━━━ TASK DATA ━━━
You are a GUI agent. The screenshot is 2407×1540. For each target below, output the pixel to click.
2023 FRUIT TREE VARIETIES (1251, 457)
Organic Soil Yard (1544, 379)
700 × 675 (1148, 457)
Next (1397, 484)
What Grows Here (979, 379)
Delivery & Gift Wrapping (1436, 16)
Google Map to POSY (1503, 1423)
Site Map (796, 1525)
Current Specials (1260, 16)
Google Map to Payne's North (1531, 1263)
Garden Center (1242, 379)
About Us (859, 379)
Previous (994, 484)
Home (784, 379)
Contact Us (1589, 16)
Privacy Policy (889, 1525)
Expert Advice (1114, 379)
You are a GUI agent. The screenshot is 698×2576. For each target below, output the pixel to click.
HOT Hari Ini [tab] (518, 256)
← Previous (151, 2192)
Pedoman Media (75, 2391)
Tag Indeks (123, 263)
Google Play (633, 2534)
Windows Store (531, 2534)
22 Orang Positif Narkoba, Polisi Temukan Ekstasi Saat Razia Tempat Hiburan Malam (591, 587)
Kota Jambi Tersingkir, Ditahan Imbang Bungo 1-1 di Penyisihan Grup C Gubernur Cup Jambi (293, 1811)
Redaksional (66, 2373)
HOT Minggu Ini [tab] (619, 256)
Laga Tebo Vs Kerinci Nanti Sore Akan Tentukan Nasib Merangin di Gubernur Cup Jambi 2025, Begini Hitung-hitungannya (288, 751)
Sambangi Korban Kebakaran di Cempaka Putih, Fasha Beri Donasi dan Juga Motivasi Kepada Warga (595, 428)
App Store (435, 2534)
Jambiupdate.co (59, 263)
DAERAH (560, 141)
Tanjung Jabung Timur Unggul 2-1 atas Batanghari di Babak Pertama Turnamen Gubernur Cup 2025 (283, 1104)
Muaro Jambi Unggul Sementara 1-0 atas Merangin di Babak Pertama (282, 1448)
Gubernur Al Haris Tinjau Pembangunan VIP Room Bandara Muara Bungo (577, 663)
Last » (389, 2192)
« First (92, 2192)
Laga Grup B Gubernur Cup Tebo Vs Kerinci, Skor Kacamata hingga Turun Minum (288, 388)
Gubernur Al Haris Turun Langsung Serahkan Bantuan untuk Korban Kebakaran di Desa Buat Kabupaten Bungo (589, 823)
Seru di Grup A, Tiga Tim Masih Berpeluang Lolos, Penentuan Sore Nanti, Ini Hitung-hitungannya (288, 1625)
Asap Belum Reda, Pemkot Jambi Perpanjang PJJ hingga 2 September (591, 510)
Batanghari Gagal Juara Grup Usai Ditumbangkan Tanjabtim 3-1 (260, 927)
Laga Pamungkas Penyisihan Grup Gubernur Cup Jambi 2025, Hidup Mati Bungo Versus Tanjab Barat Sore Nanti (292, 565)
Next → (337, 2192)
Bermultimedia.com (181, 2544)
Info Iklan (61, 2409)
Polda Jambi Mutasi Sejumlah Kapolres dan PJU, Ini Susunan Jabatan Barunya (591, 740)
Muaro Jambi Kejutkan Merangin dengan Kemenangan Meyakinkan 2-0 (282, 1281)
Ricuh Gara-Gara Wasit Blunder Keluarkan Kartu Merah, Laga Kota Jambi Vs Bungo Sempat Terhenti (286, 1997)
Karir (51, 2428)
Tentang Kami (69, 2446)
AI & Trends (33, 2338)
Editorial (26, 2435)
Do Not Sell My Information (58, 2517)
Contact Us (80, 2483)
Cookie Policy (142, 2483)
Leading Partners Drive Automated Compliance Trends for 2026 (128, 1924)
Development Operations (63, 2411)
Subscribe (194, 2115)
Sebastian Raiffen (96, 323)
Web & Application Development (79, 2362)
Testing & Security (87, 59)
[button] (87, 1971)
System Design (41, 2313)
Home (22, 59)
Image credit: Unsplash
━━━
§ EXERCISE DETAILS: Which lines above run from the one containing "DAERAH (560, 141)" down to the one containing "First (92, 2192)"? Repeat exactly those, both ends included, and nothing else.

§ RESULT FOR THIS TASK:
DAERAH (560, 141)
Tanjung Jabung Timur Unggul 2-1 atas Batanghari di Babak Pertama Turnamen Gubernur Cup 2025 (283, 1104)
Muaro Jambi Unggul Sementara 1-0 atas Merangin di Babak Pertama (282, 1448)
Gubernur Al Haris Tinjau Pembangunan VIP Room Bandara Muara Bungo (577, 663)
Last » (389, 2192)
« First (92, 2192)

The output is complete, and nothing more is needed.